[Saved data entries]
"""

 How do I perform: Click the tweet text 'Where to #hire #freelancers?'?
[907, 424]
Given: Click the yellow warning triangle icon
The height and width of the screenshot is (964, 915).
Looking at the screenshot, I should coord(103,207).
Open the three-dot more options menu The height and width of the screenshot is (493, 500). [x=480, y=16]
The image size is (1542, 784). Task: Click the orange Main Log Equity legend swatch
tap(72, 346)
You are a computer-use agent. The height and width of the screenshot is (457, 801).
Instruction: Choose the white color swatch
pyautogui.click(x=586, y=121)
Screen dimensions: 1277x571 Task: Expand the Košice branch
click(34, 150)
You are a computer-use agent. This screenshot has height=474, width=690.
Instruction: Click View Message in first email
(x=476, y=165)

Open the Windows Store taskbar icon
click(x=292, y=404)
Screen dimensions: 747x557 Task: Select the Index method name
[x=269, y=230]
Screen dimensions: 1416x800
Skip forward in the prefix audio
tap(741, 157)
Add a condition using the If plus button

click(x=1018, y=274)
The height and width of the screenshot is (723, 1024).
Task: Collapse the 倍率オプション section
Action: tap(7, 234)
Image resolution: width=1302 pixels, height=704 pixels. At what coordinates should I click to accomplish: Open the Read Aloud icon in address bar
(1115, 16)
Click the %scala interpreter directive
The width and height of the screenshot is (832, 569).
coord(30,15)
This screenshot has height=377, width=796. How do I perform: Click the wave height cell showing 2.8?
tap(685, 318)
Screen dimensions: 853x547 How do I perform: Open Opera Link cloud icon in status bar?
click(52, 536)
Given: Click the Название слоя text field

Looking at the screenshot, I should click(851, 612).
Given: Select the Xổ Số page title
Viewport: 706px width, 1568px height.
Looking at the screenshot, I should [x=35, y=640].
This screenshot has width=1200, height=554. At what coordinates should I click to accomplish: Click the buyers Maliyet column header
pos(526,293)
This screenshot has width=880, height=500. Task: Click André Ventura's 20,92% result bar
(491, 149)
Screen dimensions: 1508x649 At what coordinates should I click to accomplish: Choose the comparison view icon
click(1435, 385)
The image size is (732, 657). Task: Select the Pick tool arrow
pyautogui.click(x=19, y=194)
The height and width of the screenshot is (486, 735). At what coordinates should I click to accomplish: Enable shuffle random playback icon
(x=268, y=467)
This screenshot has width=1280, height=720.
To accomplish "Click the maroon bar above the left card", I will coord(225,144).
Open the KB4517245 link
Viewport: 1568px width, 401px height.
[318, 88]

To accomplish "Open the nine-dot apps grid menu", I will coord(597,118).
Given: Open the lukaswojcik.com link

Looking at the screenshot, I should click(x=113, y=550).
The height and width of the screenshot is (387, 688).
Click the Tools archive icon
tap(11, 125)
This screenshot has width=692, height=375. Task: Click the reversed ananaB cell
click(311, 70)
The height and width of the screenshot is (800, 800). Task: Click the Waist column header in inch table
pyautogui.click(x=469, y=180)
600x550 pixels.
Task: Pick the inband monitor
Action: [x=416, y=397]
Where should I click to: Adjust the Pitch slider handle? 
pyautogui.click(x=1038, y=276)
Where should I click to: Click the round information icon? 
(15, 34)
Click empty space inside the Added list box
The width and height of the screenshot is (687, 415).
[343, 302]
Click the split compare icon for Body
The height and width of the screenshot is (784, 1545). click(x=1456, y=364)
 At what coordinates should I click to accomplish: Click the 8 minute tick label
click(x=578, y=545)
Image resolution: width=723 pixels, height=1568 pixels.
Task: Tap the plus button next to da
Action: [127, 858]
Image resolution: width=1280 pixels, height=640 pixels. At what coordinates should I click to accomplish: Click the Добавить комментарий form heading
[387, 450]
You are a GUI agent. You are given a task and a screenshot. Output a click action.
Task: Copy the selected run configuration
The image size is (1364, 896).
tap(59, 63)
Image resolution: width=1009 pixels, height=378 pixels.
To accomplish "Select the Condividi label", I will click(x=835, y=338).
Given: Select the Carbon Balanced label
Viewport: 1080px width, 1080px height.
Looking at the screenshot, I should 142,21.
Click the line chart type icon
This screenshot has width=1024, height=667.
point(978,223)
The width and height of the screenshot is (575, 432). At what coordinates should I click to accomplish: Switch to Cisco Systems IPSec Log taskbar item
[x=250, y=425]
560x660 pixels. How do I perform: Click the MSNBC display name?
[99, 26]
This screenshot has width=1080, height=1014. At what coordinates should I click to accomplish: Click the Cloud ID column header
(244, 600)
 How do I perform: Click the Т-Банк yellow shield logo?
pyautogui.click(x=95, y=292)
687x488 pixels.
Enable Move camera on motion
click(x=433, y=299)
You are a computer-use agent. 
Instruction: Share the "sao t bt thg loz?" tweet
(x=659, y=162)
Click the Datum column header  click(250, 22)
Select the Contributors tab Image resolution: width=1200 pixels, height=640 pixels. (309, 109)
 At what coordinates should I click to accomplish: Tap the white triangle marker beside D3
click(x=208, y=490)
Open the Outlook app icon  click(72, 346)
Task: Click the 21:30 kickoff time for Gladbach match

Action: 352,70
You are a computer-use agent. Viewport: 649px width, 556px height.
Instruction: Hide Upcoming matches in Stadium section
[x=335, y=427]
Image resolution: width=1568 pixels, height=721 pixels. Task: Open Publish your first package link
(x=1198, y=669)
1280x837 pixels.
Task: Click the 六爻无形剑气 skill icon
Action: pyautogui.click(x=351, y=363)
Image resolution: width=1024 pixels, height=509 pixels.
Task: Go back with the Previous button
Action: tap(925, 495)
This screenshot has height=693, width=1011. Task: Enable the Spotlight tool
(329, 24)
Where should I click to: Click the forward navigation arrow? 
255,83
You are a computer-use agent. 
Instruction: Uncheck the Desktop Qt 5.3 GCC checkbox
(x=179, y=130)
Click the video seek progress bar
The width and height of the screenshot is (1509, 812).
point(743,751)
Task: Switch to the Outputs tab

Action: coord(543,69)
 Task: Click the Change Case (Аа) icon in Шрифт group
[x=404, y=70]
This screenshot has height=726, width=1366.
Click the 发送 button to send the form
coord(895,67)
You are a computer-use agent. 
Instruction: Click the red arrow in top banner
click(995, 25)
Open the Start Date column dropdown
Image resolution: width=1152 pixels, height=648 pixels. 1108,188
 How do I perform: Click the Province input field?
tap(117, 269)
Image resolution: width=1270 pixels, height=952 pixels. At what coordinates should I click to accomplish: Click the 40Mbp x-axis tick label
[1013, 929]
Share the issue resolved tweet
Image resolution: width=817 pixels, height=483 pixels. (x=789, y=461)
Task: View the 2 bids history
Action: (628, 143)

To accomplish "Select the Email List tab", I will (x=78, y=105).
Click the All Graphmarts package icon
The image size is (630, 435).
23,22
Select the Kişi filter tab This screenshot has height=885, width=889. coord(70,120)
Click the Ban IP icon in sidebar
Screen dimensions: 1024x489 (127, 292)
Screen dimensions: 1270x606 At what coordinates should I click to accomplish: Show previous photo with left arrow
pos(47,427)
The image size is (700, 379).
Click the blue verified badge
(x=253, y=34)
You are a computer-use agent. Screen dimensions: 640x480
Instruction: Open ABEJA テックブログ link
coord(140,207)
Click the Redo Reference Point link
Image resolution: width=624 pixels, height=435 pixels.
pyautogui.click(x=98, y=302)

"""

### [The task]
Retype the records, line for line.

### [Reply to the exercise]
 How do I perform: Click the tweet text 'Where to #hire #freelancers?'?
[907, 424]
Given: Click the yellow warning triangle icon
The height and width of the screenshot is (964, 915).
Looking at the screenshot, I should coord(103,207).
Open the three-dot more options menu The height and width of the screenshot is (493, 500). [x=480, y=16]
The image size is (1542, 784). Task: Click the orange Main Log Equity legend swatch
tap(72, 346)
You are a computer-use agent. The height and width of the screenshot is (457, 801).
Instruction: Choose the white color swatch
pyautogui.click(x=586, y=121)
Screen dimensions: 1277x571 Task: Expand the Košice branch
click(34, 150)
You are a computer-use agent. This screenshot has height=474, width=690.
Instruction: Click View Message in first email
(x=476, y=165)

Open the Windows Store taskbar icon
click(x=292, y=404)
Screen dimensions: 747x557 Task: Select the Index method name
[x=269, y=230]
Screen dimensions: 1416x800
Skip forward in the prefix audio
tap(741, 157)
Add a condition using the If plus button

click(x=1018, y=274)
The height and width of the screenshot is (723, 1024).
Task: Collapse the 倍率オプション section
Action: tap(7, 234)
Image resolution: width=1302 pixels, height=704 pixels. At what coordinates should I click to accomplish: Open the Read Aloud icon in address bar
(1115, 16)
Click the %scala interpreter directive
The width and height of the screenshot is (832, 569).
coord(30,15)
This screenshot has height=377, width=796. How do I perform: Click the wave height cell showing 2.8?
tap(685, 318)
Screen dimensions: 853x547 How do I perform: Open Opera Link cloud icon in status bar?
click(52, 536)
Given: Click the Название слоя text field

Looking at the screenshot, I should click(851, 612).
Given: Select the Xổ Số page title
Viewport: 706px width, 1568px height.
Looking at the screenshot, I should [x=35, y=640].
This screenshot has width=1200, height=554. At what coordinates should I click to accomplish: Click the buyers Maliyet column header
pos(526,293)
This screenshot has width=880, height=500. Task: Click André Ventura's 20,92% result bar
(491, 149)
Screen dimensions: 1508x649 At what coordinates should I click to accomplish: Choose the comparison view icon
click(1435, 385)
The image size is (732, 657). Task: Select the Pick tool arrow
pyautogui.click(x=19, y=194)
The height and width of the screenshot is (486, 735). At what coordinates should I click to accomplish: Enable shuffle random playback icon
(x=268, y=467)
This screenshot has width=1280, height=720.
To accomplish "Click the maroon bar above the left card", I will coord(225,144).
Open the KB4517245 link
Viewport: 1568px width, 401px height.
[318, 88]

To accomplish "Open the nine-dot apps grid menu", I will coord(597,118).
Given: Open the lukaswojcik.com link

Looking at the screenshot, I should click(x=113, y=550).
The height and width of the screenshot is (387, 688).
Click the Tools archive icon
tap(11, 125)
This screenshot has width=692, height=375. Task: Click the reversed ananaB cell
click(311, 70)
The height and width of the screenshot is (800, 800). Task: Click the Waist column header in inch table
pyautogui.click(x=469, y=180)
600x550 pixels.
Task: Pick the inband monitor
Action: [x=416, y=397]
Where should I click to: Adjust the Pitch slider handle? 
pyautogui.click(x=1038, y=276)
Where should I click to: Click the round information icon? 
(15, 34)
Click empty space inside the Added list box
The width and height of the screenshot is (687, 415).
[343, 302]
Click the split compare icon for Body
The height and width of the screenshot is (784, 1545). click(x=1456, y=364)
 At what coordinates should I click to accomplish: Click the 8 minute tick label
click(x=578, y=545)
Image resolution: width=723 pixels, height=1568 pixels.
Task: Tap the plus button next to da
Action: [127, 858]
Image resolution: width=1280 pixels, height=640 pixels. At what coordinates should I click to accomplish: Click the Добавить комментарий form heading
[387, 450]
You are a GUI agent. You are given a task and a screenshot. Output a click action.
Task: Copy the selected run configuration
The image size is (1364, 896).
tap(59, 63)
Image resolution: width=1009 pixels, height=378 pixels.
To accomplish "Select the Condividi label", I will click(x=835, y=338).
Given: Select the Carbon Balanced label
Viewport: 1080px width, 1080px height.
Looking at the screenshot, I should 142,21.
Click the line chart type icon
This screenshot has width=1024, height=667.
point(978,223)
The width and height of the screenshot is (575, 432). At what coordinates should I click to accomplish: Switch to Cisco Systems IPSec Log taskbar item
[x=250, y=425]
560x660 pixels. How do I perform: Click the MSNBC display name?
[99, 26]
This screenshot has width=1080, height=1014. At what coordinates should I click to accomplish: Click the Cloud ID column header
(244, 600)
 How do I perform: Click the Т-Банк yellow shield logo?
pyautogui.click(x=95, y=292)
687x488 pixels.
Enable Move camera on motion
click(x=433, y=299)
You are a computer-use agent. 
Instruction: Share the "sao t bt thg loz?" tweet
(x=659, y=162)
Click the Datum column header  click(250, 22)
Select the Contributors tab Image resolution: width=1200 pixels, height=640 pixels. (309, 109)
 At what coordinates should I click to accomplish: Tap the white triangle marker beside D3
click(x=208, y=490)
Open the Outlook app icon  click(72, 346)
Task: Click the 21:30 kickoff time for Gladbach match

Action: 352,70
You are a computer-use agent. Viewport: 649px width, 556px height.
Instruction: Hide Upcoming matches in Stadium section
[x=335, y=427]
Image resolution: width=1568 pixels, height=721 pixels. Task: Open Publish your first package link
(x=1198, y=669)
1280x837 pixels.
Task: Click the 六爻无形剑气 skill icon
Action: pyautogui.click(x=351, y=363)
Image resolution: width=1024 pixels, height=509 pixels.
Task: Go back with the Previous button
Action: tap(925, 495)
This screenshot has height=693, width=1011. Task: Enable the Spotlight tool
(329, 24)
Where should I click to: Click the forward navigation arrow? 
255,83
You are a computer-use agent. 
Instruction: Uncheck the Desktop Qt 5.3 GCC checkbox
(x=179, y=130)
Click the video seek progress bar
The width and height of the screenshot is (1509, 812).
point(743,751)
Task: Switch to the Outputs tab

Action: coord(543,69)
 Task: Click the Change Case (Аа) icon in Шрифт group
[x=404, y=70]
This screenshot has height=726, width=1366.
Click the 发送 button to send the form
coord(895,67)
You are a computer-use agent. 
Instruction: Click the red arrow in top banner
click(995, 25)
Open the Start Date column dropdown
Image resolution: width=1152 pixels, height=648 pixels. 1108,188
 How do I perform: Click the Province input field?
tap(117, 269)
Image resolution: width=1270 pixels, height=952 pixels. At what coordinates should I click to accomplish: Click the 40Mbp x-axis tick label
[1013, 929]
Share the issue resolved tweet
Image resolution: width=817 pixels, height=483 pixels. (x=789, y=461)
Task: View the 2 bids history
Action: (628, 143)

To accomplish "Select the Email List tab", I will (x=78, y=105).
Click the All Graphmarts package icon
The image size is (630, 435).
23,22
Select the Kişi filter tab This screenshot has height=885, width=889. coord(70,120)
Click the Ban IP icon in sidebar
Screen dimensions: 1024x489 (127, 292)
Screen dimensions: 1270x606 At what coordinates should I click to accomplish: Show previous photo with left arrow
pos(47,427)
The image size is (700, 379).
Click the blue verified badge
(x=253, y=34)
You are a computer-use agent. Screen dimensions: 640x480
Instruction: Open ABEJA テックブログ link
coord(140,207)
Click the Redo Reference Point link
Image resolution: width=624 pixels, height=435 pixels.
pyautogui.click(x=98, y=302)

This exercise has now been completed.